Ancora un odioso raggiro ai danni di un’anziana nel comprensorio peligno. Questa volta il drammatico episodio si è consumato a Sulmona, dove una donna di 81 anni è stata derubata di denaro e preziosi per un valore complessivo di circa 30mila euro. I malviventi, agendo con spietata lucidità, hanno fatto leva sui sentimenti più profondi e sulla paura della vittima, orchestrando una messinscena resa ancora più credibile dall’uso spregiudicato della tecnologia.

Il piano è scattato con una telefonata. Dall’altro capo del filo, l’anziana ha ascoltato una voce del tutto identica a quella della figlia, clonata artificialmente grazie a un’applicazione che sfrutta l’Intelligenza Artificiale. Subito dopo sono subentrati dei complici, qualificatisi come falsi Carabinieri, i quali hanno confezionato una storia drammatica: la figlia aveva appena provocato un grave incidente stradale a Pescara, era finita in ospedale e, per evitarle l’arresto immediato, era necessario pagare una “cauzione” di 10mila euro.

Secondo quanto ricostruito dagli investigatori, la banda aveva studiato attentamente le abitudini e i movimenti della famiglia per dare totale veridicità al racconto. I truffatori sapevano perfettamente che la figlia lavorava a Pescara, conoscevano gli orari scolastici del figlio e si sono mossi sapendo che il marito della vittima era uscito di casa per una prestazione sanitaria.

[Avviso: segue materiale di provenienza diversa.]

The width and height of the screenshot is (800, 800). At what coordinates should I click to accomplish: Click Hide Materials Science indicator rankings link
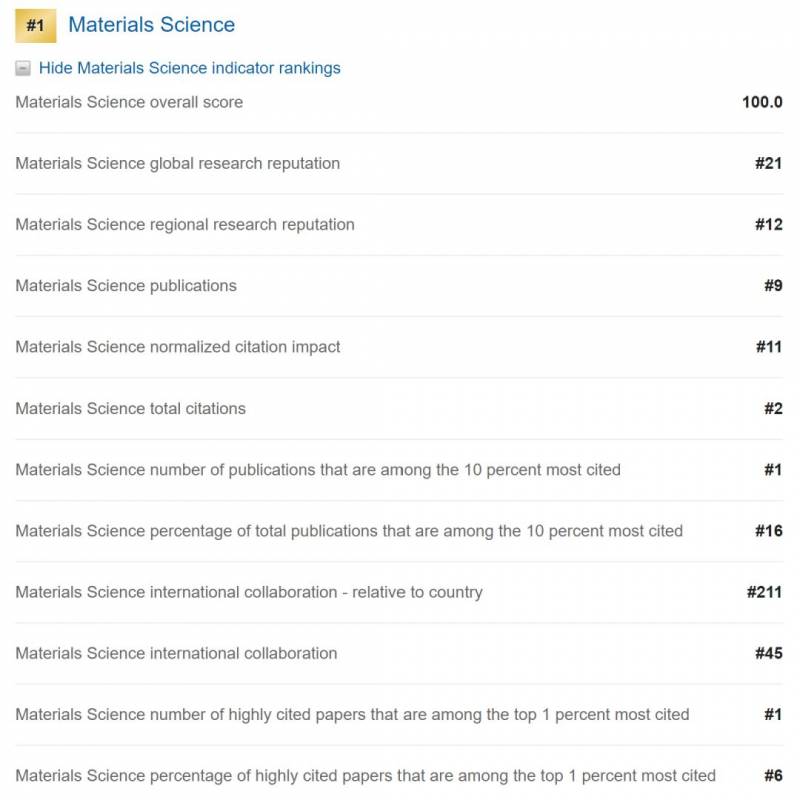189,68
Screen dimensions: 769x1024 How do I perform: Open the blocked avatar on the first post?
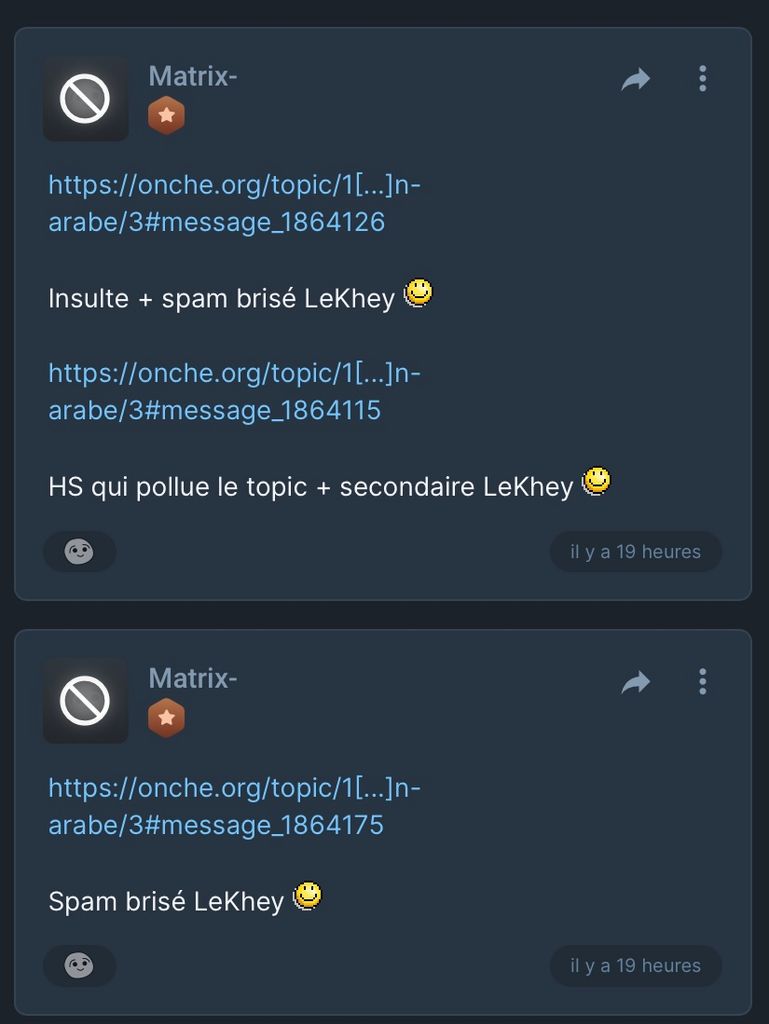coord(86,99)
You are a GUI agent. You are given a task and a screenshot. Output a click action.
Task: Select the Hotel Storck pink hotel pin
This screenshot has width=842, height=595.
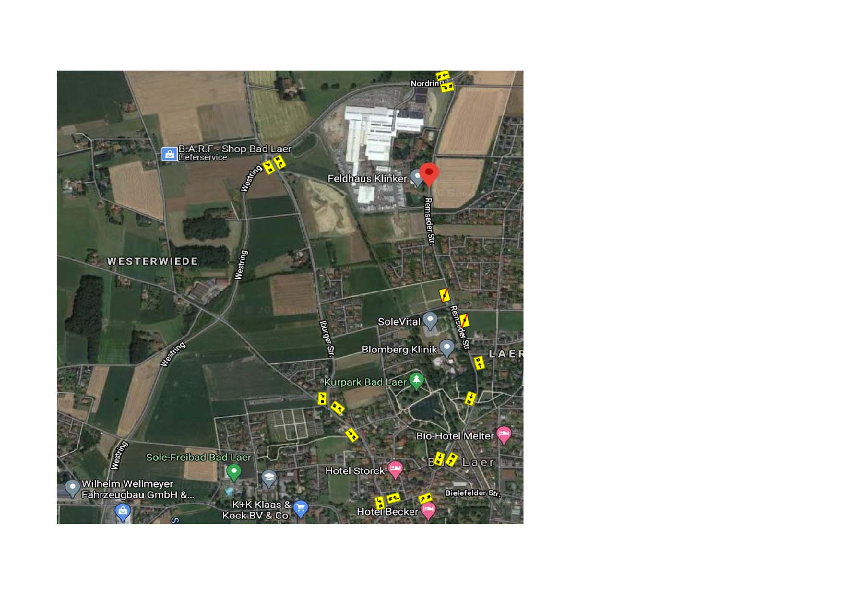point(395,470)
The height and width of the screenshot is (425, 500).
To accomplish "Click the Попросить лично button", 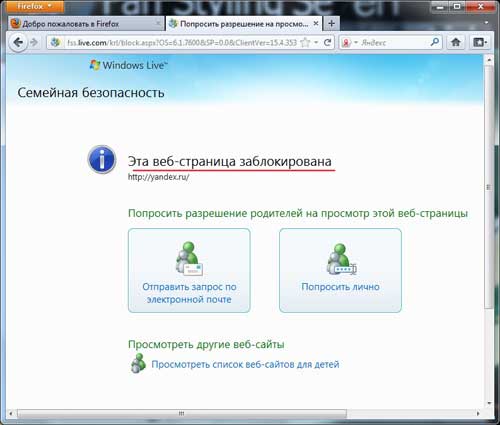I will click(340, 270).
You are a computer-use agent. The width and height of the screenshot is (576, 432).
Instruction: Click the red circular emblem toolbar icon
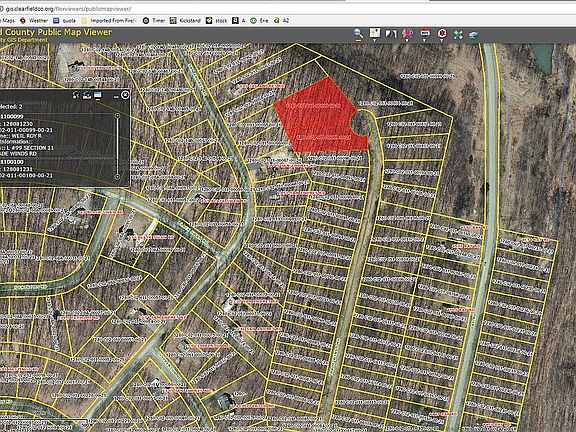(442, 33)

Approfittando della solitudine e dello shock emotivo della donna, i malviventi si sono presentati alla sua porta per ben due volte a distanza di pochi minuti. Prima hanno ritirato la somma in contanti e poi, con la scusa di dover “arrotondare” la cifra richiesta, sono tornati a pretendere gioielli e monili d’oro. Durante tutto il tempo dell’operazione, i truffatori sono riusciti a mantenere l’anziana costantemente agganciata al telefono, impedendole di interrompere la comunicazione e di chiamare i parenti per verificare la notizia.

La dolorosa verità è emersa solo alcune ore più tardi, quando il figlio è rientrato a casa e ha scoperto il raggiro, allertando immediatamente i Carabinieri della Compagnia di Sulmona. I militari hanno avviato tempestivamente le indagini e stanno acquisendo le immagini delle telecamere di videosorveglianza pubbliche e private della zona, chiedendo anche il supporto dei vicini di casa per individuare i volti e i movimenti dei truffatori.

Questo episodio non è purtroppo isolato nella zona. Soltanto qualche settimana fa, un’analoga truffa era stata perpetrata a Introdacqua ai danni di una donna di 86 anni. In quel caso, l’epilogo era stato diverso: i malviventi erano stati ripresi dalle telecamere e successivamente intercettati e fermati a Cassino, sebbene provvisoriamente denunciati a piede libero.

Di fronte a questa nuova ondata di raggiri, che minano profondamente la serenità delle famiglie e colpiscono le fasce più vulnerabili, le forze dell’ordine rinnovano l’appello alla massima prudenza. L’invito è tassativo: non fidarsi mai di chi chiede denaro o oggetti preziosi per telefono, anche se la voce sembra familiare o se l’interlocutore si presenta come un rappresentante delle istituzioni. In caso di chiamate sospette, è fondamentale mantenere la calma, riagganciare e verificare direttamente con i propri familiari o comporre immediatamente il numero di emergenza 112.